**SUPPLIED DATA**.
-----

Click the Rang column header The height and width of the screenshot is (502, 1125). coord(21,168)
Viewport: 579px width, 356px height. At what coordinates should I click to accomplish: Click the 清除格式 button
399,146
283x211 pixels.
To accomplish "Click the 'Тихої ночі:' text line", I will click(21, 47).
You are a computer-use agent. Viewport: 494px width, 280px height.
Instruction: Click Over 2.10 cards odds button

-----

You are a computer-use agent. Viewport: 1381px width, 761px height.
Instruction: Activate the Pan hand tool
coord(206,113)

-----

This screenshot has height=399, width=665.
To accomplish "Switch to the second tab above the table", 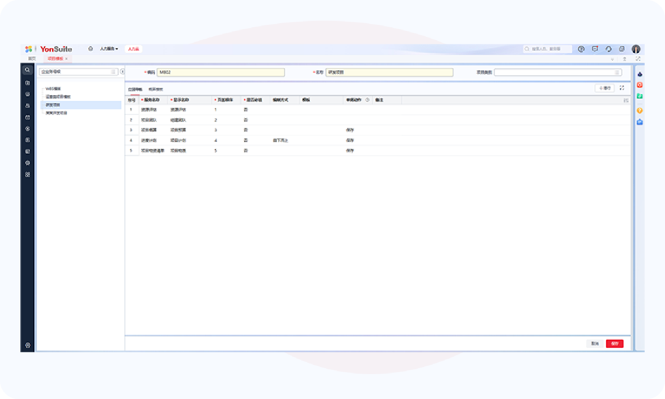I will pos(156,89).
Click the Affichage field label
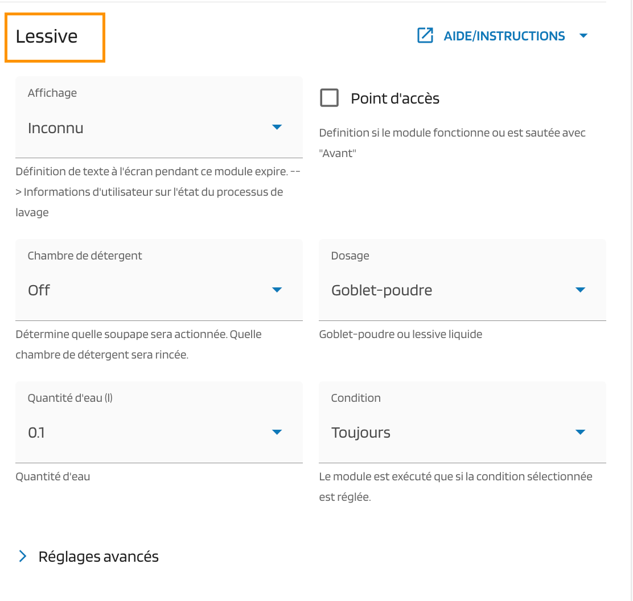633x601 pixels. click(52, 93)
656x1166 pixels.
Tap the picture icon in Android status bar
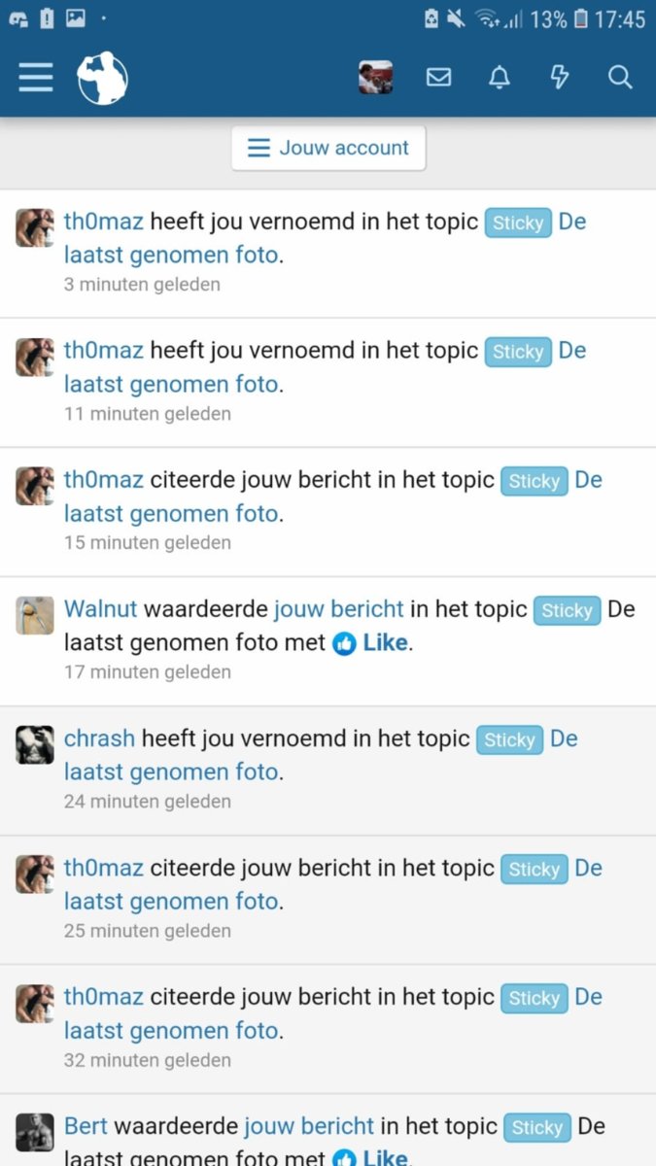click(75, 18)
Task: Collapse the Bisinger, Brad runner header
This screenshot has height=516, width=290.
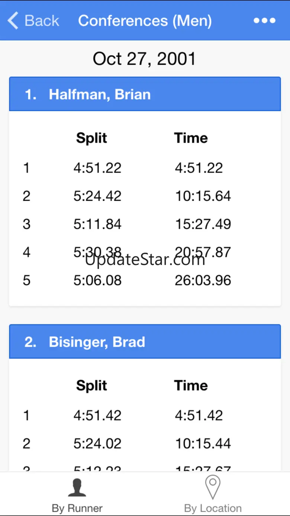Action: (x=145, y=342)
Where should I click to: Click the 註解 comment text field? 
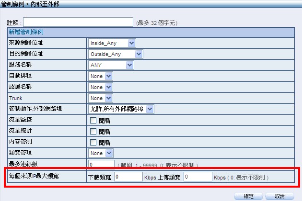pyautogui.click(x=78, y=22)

-----

**THE TASK**.
If a line of the data holds the string "agent", list it.

**ANSWER SECTION**.
You are a computer-use agent. Viewport: 494px width, 280px height.
You are a computer-use agent. Viewport: 1381px width, 761px height.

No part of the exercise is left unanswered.